Check Aquabid.com theres a seller in oregon with cheap shipping and good deals


----------



## cichlidfeesh (Apr 6, 2009)

My LFS sells them around 2'' for 25$


----------



## xalow (May 10, 2007)

Since it is fairly expensive to ship a living thing that needs to be in tropically warm water fish pricing varies greatly because of transportation costs.

Additionally many species of cichlid like EBJD produce broods that are large enough to easily lower the price of a local market.

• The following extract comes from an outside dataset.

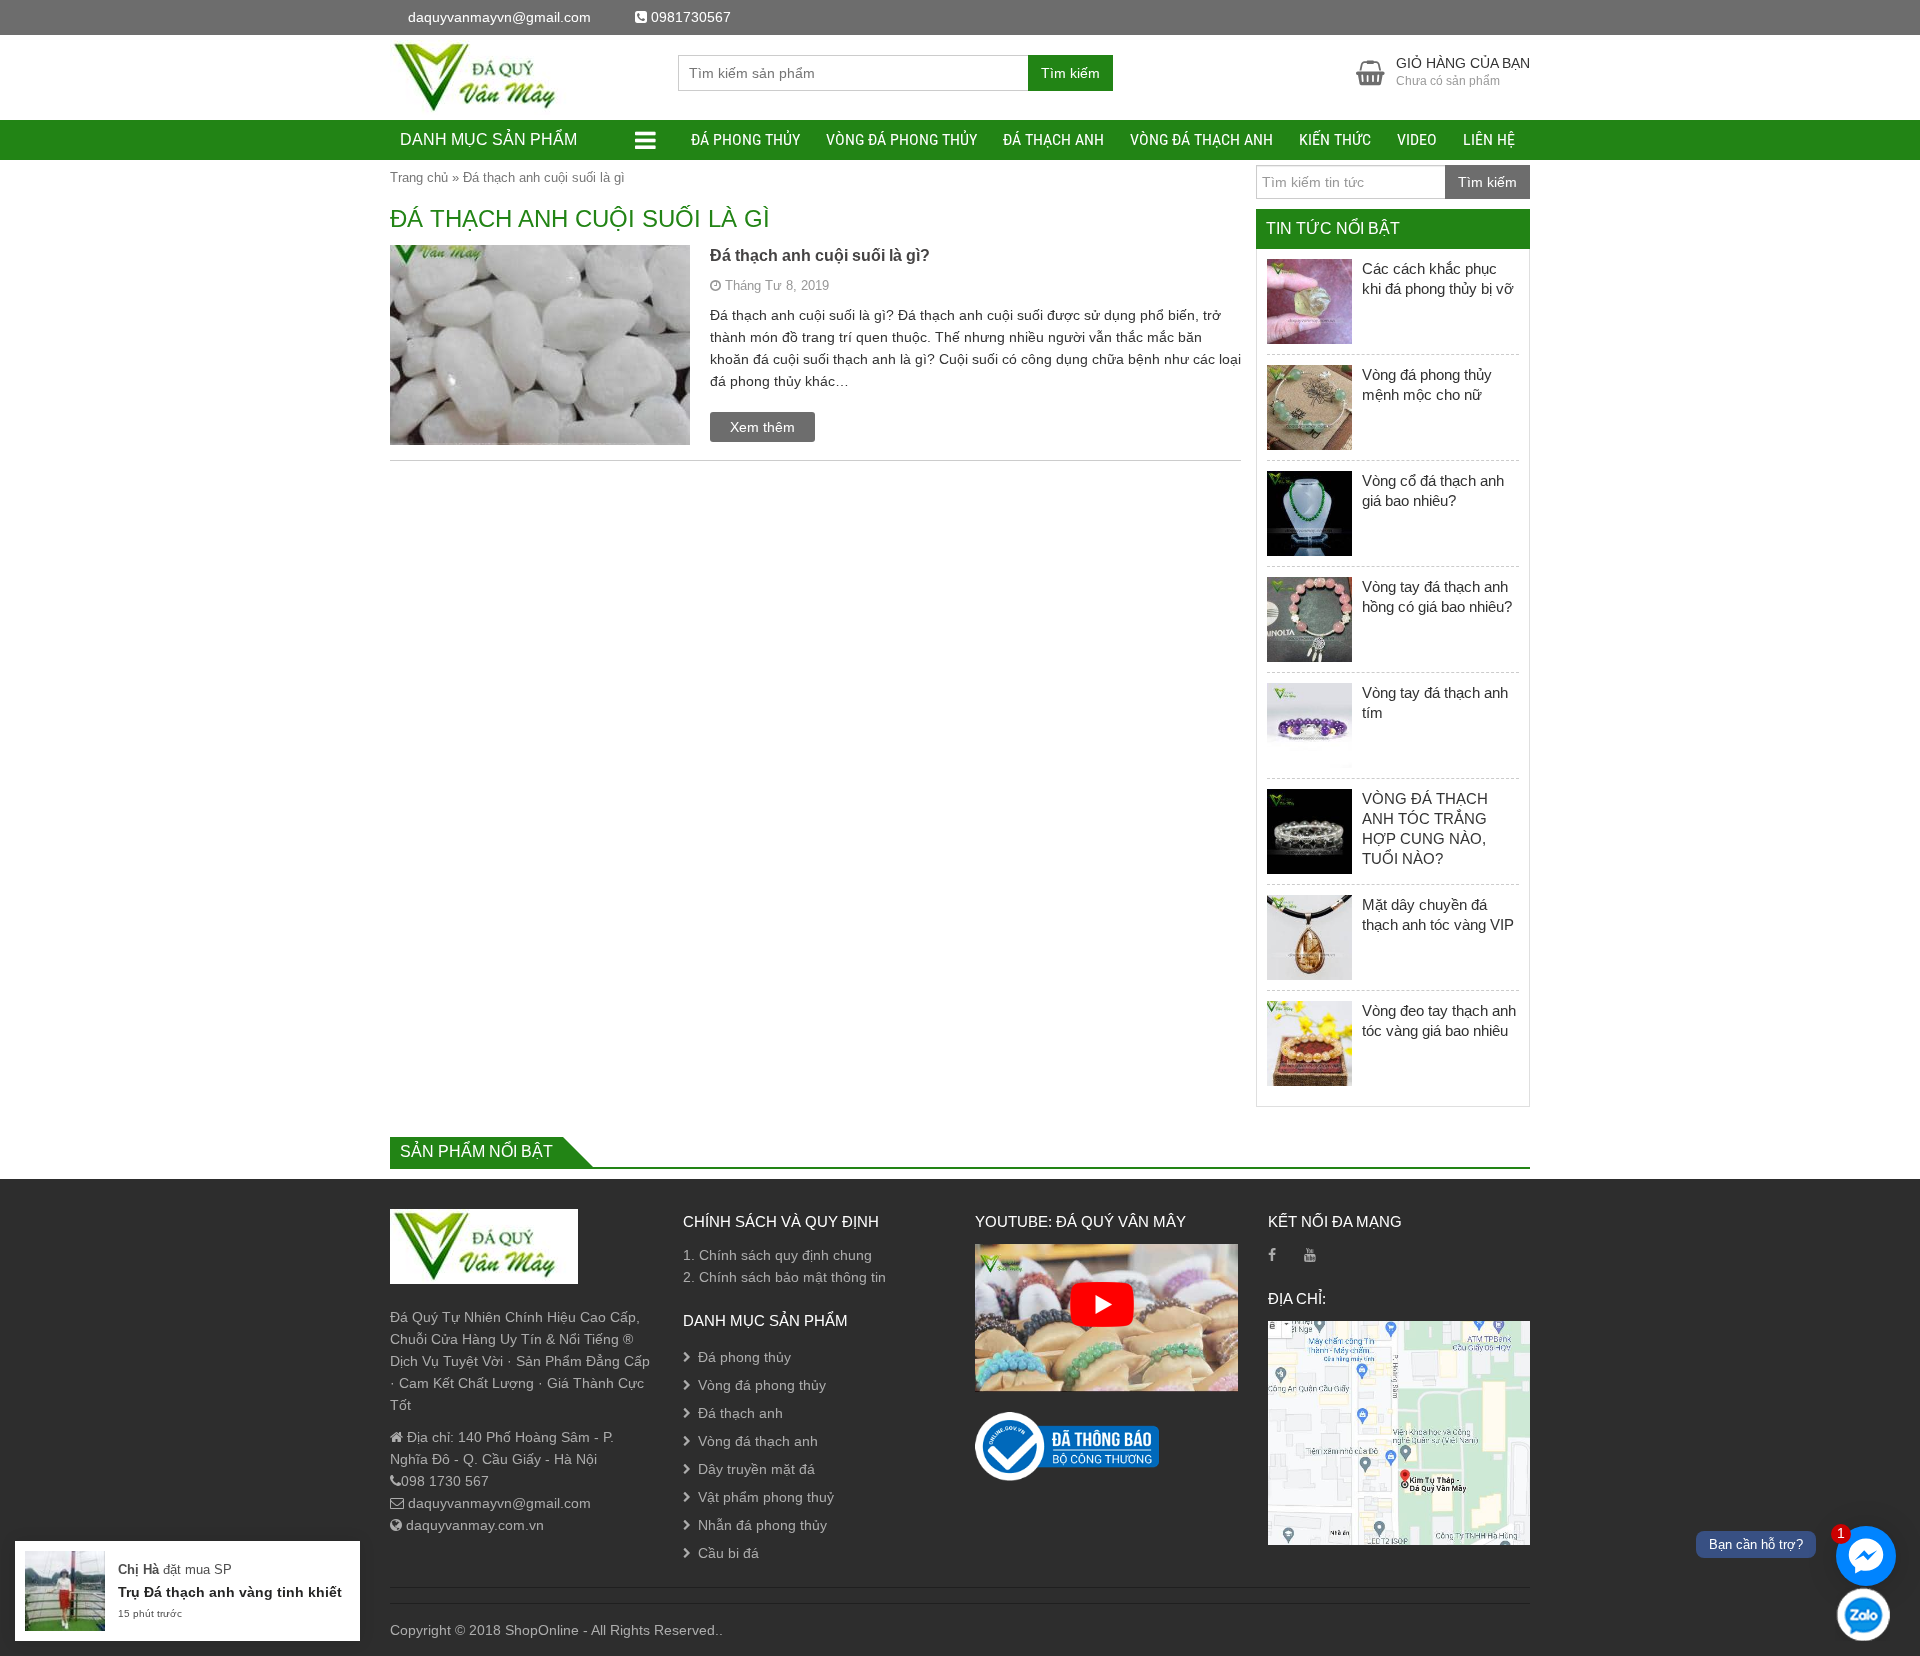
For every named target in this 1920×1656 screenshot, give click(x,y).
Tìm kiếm (1070, 73)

This makes it so there isn't really a going rate for any fish that will be the same for different markets. Trying calling around fish stores/clubs/breeders in Illinois to get a bit of a better idea.


----------



## Malawidolphin (Dec 15, 2006)

Well be thankful you don't live up here in Kamloops, British Columbia. EBJDs here are 89.00 each at 1". I am very reluctant to pay that kind of money for a fish at such a vulnerable size, so for me they will never be.


----------



## jbru70 (Apr 19, 2009)

Malawidolphin said:


> Well be thankful you don't live up here in Kamloops, British Columbia. EBJDs here are 89.00 each at 1". I am very reluctant to pay that kind of money for a fish at such a vulnerable size, so for me they will never be.


Check Aquabid


----------



## salukicichlids (Apr 16, 2009)

thanks for all the helpful advice. I have been around the fish stores around my area. it's what I do on one one my days off  but I'm thinking since I'm new to fish maybe that is not the one for me. Just try a regular one for like 2.75 at the store and take care of him for a while maybe get the ebjd later


----------



## jbru70 (Apr 19, 2009)

salukicichlids said:


> thanks for all the helpful advice. I have been around the fish stores around my area. it's what I do on one one my days off  but I'm thinking since I'm new to fish maybe that is not the one for me. Just try a regular one for like 2.75 at the store and take care of him for a while maybe get the ebjd later


I got this one from petsmart


----------



## djoneser (Mar 20, 2008)

That is not an EBJD jbru70, that may be a BGJD, but is not an EBJD. I paid $50 for a 1.5" a year ago, and then found 3 about the same size that I got for $100 for all 3.


----------



## under_control (Jan 9, 2008)

djoneser said:


> That is not an EBJD jbru70, that may be a BGJD, but is not an EBJD. I paid $50 for a 1.5" a year ago, and then found 3 about the same size that I got for $100 for all 3.
> 
> ]


It could easily be a standard JD. I think he was just posting it to say he got a good looking fish at petsmart.


----------



## lil mama (Nov 24, 2007)

There is a place in Florida called somethingsphishy.com that has them for $19.95. I got one and it's healthy and gorgeous.


----------



## Toby_H (Apr 15, 2005)

salukicichlids said he was just going to get a standard Dempsey...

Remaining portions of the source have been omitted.